Depuis vendredi 16 avril, les grévistes ont installé des tentes devant le magasin de la rue Daumesnil. Des employés de Strasbourg y ont passé la nuit ce week-end, et ont passé lundi le relai à leurs collègues parisiens. "Vous campez sur vos positions, nous campons devant Surcouf", résume Fatma Mahi. "Mercredi, cela fera trois semaines que nous sommes en grève, soit trois semaines de pertes de salaire. On ne fera plus demi-tour", explique un gréviste. Une autre vendeuse soupire : "La direction dialogue avec nous uniquement parce que l’on fait du bruit devant le magasin. Pour eux, nous ne sommes que des grains de sable dont ils se débarrassent... Nous, tout ce que l’on veut, c’est partir dignement."

Le Monde 20/04/2010


Le magasin Surcouf Daumesnil bloqué par les grévistes

Les négociations sont rompues." Les employés en grève du Surcouf Daumesnil ont entrepris de bloquer le magasin, jeudi 22 avril à 13 heures, après l’échec des discussions avec la direction. "Le médiateur, que nous avons vu lundi, nous a dit de lui laisser au moins jusqu’à jeudi midi. Depuis, pas de nouvelles. Il ne faut pas se moquer, explique Fatma Mahi, secrétaire du comité central d’entreprise et déléguée CGT. La direction ne prend pas ses responsabilités, alors nous bloquons le magasin."
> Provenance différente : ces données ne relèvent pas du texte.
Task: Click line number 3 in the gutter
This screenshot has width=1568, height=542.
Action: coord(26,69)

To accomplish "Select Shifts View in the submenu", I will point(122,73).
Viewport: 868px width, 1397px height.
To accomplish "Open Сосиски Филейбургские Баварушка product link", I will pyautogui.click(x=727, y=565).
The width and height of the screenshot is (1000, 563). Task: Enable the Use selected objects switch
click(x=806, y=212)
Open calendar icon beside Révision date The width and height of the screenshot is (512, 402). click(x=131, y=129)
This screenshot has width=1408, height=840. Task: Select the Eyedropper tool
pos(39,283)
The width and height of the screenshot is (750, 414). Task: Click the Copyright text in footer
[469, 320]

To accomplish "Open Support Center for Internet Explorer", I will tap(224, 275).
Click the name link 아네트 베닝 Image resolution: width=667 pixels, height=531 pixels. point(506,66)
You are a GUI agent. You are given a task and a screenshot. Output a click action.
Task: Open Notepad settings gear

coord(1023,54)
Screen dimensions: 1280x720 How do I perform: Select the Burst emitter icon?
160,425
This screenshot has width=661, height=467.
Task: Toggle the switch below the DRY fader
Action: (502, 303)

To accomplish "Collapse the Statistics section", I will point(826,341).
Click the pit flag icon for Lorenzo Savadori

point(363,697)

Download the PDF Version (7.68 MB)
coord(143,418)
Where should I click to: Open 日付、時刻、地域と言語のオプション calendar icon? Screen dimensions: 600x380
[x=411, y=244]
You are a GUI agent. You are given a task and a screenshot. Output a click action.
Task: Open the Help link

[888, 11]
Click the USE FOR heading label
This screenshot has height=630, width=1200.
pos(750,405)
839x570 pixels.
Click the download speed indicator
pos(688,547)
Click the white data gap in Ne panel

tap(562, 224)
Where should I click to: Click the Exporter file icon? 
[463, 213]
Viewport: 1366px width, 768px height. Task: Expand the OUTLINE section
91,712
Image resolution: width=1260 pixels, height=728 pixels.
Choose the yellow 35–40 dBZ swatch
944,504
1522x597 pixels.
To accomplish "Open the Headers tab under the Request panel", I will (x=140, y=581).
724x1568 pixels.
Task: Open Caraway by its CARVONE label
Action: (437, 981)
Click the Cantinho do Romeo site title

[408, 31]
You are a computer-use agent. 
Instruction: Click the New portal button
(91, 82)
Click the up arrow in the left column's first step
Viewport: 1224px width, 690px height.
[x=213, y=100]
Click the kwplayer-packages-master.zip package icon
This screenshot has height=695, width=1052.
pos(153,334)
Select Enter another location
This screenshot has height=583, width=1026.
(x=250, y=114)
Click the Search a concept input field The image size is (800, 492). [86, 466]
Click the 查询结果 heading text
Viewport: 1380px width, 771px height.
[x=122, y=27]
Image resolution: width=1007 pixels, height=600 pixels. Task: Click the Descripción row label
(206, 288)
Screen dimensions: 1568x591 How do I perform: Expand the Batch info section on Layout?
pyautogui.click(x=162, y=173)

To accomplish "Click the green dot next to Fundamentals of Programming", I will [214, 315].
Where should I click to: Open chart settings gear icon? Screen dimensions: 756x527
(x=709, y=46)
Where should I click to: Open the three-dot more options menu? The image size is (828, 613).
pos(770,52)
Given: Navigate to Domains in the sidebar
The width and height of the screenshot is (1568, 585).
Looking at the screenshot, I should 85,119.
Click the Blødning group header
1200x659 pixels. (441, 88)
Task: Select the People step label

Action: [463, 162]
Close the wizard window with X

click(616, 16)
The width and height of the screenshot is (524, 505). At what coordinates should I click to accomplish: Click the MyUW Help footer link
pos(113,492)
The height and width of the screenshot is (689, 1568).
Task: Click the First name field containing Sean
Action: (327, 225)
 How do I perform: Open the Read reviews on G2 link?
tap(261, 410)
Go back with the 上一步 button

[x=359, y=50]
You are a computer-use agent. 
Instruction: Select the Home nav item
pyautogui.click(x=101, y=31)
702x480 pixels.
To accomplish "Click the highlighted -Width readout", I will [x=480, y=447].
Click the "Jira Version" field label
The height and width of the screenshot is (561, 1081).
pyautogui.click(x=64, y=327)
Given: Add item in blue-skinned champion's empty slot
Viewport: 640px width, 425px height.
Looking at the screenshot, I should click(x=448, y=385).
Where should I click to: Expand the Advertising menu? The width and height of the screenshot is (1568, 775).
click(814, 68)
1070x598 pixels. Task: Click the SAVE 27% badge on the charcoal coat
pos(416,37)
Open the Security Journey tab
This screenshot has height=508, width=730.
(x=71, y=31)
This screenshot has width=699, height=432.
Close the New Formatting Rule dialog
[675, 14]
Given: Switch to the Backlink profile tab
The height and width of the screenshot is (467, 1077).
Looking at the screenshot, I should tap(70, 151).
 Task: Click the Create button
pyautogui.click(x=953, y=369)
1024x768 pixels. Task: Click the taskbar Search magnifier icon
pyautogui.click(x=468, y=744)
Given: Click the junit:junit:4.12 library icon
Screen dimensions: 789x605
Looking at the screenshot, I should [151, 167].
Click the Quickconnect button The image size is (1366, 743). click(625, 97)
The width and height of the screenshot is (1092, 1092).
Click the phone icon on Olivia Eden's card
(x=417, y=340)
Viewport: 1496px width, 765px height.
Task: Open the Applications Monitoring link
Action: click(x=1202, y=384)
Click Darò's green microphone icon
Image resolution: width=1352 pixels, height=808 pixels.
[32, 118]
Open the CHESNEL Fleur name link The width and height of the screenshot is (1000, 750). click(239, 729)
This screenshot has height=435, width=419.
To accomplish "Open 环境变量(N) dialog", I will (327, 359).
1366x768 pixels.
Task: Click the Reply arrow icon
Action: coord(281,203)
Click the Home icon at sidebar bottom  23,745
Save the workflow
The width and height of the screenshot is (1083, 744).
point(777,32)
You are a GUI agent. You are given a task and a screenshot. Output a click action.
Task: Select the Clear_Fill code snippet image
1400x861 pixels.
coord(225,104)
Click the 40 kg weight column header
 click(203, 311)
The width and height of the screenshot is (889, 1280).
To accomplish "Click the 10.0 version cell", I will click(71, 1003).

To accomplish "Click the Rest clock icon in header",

Une cinquantaine de grévistes bloquent l’entrée du plus grand magasin du groupe Surcouf depuis le début d’après-midi. Les clients entrés avant le blocage ont pu finir leurs achats et ressortir. "Ce mouvement est non-violent, on fait en sorte que tout se passe bien", précise Laurent Dreno, délégué syndical CFTC. L’ambiance à l’intérieur du magasin est bon enfant, mais les grévistes sont déterminés à tenir. "Nous avons prévu les duvets, nous sommes prêts à passer la nuit dans le magasin", prévient Fatma Mahi.

Les employés de Surcouf sont en grève depuis le 31 mars à cause d’une modification de leur contrat de travail, dont le refus a entraîné le licenciement de 179 d’entre eux.